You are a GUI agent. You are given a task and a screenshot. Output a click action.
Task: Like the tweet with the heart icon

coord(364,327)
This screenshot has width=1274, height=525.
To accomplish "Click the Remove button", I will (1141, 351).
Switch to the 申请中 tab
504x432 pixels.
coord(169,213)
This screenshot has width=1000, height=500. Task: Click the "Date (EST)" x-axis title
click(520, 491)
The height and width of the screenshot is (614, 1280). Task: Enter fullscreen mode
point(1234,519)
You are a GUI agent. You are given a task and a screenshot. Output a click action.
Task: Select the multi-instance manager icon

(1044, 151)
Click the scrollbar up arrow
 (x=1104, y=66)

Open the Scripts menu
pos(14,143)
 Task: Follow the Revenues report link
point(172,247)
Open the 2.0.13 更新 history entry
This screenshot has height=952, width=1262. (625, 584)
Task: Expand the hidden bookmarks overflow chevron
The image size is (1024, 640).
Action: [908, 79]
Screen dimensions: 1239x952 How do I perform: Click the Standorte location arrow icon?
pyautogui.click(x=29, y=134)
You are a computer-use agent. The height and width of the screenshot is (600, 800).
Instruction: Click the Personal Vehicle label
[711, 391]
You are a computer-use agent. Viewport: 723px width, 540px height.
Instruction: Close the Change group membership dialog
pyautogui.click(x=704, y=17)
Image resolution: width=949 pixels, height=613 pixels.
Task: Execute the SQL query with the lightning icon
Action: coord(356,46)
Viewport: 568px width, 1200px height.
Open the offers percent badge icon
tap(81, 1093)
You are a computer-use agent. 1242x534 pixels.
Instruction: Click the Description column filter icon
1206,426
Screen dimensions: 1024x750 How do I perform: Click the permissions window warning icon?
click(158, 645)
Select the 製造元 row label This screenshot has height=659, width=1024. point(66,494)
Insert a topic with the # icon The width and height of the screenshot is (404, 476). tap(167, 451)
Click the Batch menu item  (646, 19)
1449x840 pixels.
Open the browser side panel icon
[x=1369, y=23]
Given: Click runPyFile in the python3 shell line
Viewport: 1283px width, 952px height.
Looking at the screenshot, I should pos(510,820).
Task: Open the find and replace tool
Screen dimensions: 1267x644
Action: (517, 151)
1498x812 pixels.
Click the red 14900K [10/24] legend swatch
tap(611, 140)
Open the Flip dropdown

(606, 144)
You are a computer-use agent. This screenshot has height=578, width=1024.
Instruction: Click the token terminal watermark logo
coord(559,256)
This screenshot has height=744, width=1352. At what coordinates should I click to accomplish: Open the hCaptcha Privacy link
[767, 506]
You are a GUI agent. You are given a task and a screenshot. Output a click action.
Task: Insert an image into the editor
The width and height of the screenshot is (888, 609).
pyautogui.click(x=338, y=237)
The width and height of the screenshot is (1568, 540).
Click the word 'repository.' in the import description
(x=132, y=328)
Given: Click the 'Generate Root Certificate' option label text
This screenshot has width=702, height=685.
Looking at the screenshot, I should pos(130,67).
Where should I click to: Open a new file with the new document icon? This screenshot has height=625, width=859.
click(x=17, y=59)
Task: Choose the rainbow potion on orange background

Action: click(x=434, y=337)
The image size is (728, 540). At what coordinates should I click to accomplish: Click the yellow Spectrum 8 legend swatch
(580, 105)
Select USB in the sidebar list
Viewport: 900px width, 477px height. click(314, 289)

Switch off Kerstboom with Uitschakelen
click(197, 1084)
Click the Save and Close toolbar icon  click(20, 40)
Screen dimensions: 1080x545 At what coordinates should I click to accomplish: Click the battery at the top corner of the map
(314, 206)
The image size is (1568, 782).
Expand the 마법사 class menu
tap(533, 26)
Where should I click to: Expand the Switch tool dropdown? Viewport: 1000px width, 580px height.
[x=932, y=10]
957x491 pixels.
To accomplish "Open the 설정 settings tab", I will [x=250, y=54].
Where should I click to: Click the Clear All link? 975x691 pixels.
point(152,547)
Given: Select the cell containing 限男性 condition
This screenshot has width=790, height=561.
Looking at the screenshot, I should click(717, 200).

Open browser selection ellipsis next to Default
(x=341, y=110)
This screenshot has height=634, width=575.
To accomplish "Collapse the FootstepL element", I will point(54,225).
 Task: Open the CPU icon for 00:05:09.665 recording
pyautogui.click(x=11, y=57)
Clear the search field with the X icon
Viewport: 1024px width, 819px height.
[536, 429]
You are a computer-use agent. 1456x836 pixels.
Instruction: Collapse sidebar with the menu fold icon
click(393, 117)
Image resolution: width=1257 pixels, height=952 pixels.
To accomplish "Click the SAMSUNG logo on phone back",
★ ★ ★ ★ ★
Beginning at the line with "The width and height of the screenshot is (888, 609)." and stopping after the line with "Given: Click the", please write out every line of the data above exactly and nothing else.

• [SOLUTION TO THIS EXERCISE]:
The width and height of the screenshot is (888, 609).
pyautogui.click(x=338, y=237)
The width and height of the screenshot is (1568, 540).
Click the word 'repository.' in the import description
(x=132, y=328)
Given: Click the 'Generate Root Certificate' option label text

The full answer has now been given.